Les deux sonates où Gabriel Fauré (1845-1924) fait dialoguer le violon et le piano encadrent son parcours créateur : la première composée en 1876 est l’œuvre d’un jeune musicien ; la seconde, de 1916, sort de la plume d’un personnage arrivé, directeur du Conservatoire de Paris et membre de l’Institut.

La Sonate op.13 fut écrite de 1875 à 1876 à Sainte-Adresse. Fauré la dédie au violoniste Paul Viardot, fils de l’incomparable cantatrice Pauline Viardot et frère de sa toute récente et éphémère fiancée, Marianne. Elle est créée le 27 janvier 1877, lors d’un concert de la Société nationale de musique par Marie Tayau et le compositeur au piano. Le succès est immédiat et la Sonate restera l’une de ses œuvres les plus jouées de son vivant. Lui-même l’interprètera souvent, avec Eugène Ysaÿe, Jacques Thibaud, Johannes Wolff ou Georges Enesco. Elle résonne encore d’accents romantiques qui, dès le fougueux préambule de l’allegro initial, s’échappent d’une structure très classique en quatre mouvements et rehaussent une mélodie d’une délicate expressivité. Les deux voix instrumentales sont traitées à égalité en d’amples mais toujours subtils échanges, alternant confrontation et fusion dans les deux mouvements centraux : un andante tendre et un scherzo agile et primesautier (où abondent pizzicati et staccati).

▸ **Exercices à faire**
1 > Pour chacune des affirmations (a), (b) et (c), dites par oui ou par non si elle correspond au texte sur les sonates de Fauré, en citant mot pour mot le passage qui le prouve. (a) La première sonate a été composée en 1876. (b) Fauré a dédié la Sonate op.13 à Marianne Viardot. (c) La seconde sonate date de 1916.
2 > Recopiez le passage du texte sur les sonates de Fauré qui commence à « Les deux sonates » et se termine à « membre de l’Institut. », en remplaçant « piano » par « clavecin ».
Les enregistrements n'ont aucun rapport avec le texte sur les sonates de Fauré.

▸ **Données à examiner**

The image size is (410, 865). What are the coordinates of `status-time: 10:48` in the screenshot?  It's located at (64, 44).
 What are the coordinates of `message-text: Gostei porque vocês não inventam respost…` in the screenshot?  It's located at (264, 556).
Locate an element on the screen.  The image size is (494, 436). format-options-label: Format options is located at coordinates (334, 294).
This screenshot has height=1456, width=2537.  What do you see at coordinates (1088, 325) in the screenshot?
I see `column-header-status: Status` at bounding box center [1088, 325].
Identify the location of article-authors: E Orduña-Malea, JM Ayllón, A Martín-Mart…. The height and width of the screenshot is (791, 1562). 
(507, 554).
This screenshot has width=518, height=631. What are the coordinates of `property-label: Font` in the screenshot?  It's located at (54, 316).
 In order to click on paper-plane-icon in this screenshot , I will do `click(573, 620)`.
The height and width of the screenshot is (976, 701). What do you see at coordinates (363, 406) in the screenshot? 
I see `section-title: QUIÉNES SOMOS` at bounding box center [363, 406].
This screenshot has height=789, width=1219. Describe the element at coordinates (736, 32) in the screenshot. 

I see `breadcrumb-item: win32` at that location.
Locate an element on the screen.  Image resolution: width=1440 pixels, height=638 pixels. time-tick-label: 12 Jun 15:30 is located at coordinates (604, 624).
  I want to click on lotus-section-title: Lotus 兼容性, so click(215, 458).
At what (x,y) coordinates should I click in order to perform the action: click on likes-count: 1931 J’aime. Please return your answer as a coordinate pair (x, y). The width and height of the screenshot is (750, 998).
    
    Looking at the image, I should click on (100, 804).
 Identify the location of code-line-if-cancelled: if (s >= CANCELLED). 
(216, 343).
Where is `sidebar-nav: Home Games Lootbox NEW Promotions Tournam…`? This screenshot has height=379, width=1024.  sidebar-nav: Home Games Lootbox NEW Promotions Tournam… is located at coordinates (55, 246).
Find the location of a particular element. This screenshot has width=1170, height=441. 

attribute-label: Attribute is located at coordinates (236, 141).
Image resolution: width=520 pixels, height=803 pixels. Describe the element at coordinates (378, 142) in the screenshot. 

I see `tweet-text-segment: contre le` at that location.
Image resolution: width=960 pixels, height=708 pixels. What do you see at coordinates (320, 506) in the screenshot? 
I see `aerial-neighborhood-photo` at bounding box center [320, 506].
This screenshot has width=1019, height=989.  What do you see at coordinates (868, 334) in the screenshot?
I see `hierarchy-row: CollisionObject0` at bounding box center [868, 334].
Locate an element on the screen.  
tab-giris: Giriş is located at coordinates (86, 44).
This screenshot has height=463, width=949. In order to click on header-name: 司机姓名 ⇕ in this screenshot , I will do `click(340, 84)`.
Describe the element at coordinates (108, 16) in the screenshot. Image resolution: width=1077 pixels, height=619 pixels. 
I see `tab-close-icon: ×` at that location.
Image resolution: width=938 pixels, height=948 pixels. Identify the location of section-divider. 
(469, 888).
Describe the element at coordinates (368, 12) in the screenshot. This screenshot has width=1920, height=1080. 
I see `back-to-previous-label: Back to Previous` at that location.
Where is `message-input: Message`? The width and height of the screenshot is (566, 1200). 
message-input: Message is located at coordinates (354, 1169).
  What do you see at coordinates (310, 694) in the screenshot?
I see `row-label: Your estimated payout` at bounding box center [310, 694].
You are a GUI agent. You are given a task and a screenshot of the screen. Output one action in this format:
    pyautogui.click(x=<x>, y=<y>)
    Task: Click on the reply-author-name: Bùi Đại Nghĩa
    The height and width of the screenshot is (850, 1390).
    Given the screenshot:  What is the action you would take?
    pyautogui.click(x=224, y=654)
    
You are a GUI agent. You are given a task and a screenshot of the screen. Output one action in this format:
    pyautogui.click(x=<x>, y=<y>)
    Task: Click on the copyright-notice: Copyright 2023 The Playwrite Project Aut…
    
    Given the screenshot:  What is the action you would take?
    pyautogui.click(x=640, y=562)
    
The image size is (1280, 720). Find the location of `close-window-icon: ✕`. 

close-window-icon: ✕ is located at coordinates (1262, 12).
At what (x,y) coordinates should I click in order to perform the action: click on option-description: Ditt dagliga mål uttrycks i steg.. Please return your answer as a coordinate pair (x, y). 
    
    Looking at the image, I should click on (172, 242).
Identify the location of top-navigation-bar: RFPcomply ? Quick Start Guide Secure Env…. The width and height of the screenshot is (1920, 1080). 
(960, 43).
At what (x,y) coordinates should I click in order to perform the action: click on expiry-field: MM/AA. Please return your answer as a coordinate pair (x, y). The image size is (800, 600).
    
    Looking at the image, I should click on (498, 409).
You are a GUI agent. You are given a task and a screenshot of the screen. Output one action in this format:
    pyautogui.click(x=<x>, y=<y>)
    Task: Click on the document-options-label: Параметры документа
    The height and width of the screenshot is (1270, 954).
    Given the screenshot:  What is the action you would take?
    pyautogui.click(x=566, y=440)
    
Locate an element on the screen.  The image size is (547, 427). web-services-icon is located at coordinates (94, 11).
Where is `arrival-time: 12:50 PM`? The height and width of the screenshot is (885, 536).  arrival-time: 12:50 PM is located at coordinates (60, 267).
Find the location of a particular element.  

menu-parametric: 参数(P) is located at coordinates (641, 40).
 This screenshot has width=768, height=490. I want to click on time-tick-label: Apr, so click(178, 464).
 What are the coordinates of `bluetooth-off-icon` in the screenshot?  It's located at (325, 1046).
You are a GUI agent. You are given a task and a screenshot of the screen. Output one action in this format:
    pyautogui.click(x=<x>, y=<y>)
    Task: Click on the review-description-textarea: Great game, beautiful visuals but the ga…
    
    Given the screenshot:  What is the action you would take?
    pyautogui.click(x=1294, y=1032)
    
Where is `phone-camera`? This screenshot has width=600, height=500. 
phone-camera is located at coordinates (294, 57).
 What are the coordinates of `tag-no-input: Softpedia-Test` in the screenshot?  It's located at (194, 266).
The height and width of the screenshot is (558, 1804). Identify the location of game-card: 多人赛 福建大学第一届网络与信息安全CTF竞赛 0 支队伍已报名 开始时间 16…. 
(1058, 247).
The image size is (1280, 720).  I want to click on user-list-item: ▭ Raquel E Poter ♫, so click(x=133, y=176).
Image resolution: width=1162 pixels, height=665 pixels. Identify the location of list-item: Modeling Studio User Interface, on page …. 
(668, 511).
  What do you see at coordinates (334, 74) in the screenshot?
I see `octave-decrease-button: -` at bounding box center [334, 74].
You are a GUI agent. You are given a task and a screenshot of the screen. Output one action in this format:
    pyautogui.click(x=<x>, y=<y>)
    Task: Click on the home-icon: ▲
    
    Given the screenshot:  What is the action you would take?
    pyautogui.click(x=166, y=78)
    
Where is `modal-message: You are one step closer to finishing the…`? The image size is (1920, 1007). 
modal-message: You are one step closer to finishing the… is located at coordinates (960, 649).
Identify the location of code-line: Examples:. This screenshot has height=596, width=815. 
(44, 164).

▸ **Corrigés des activités**
1 >
(a) Oui : « la première composée en 1876 ».
(b) Non : « Fauré la dédie au violoniste Paul Viardot ».
(c) Oui : « la seconde, de 1916 ».

2 >
Les deux sonates où Gabriel Fauré (1845-1924) fait dialoguer le violon et le clavecin encadrent son parcours créateur : la première composée en 1876 est l’œuvre d’un jeune musicien ; la seconde, de 1916, sort de la plume d’un personnage arrivé, directeur du Conservatoire de Paris et membre de l’Institut.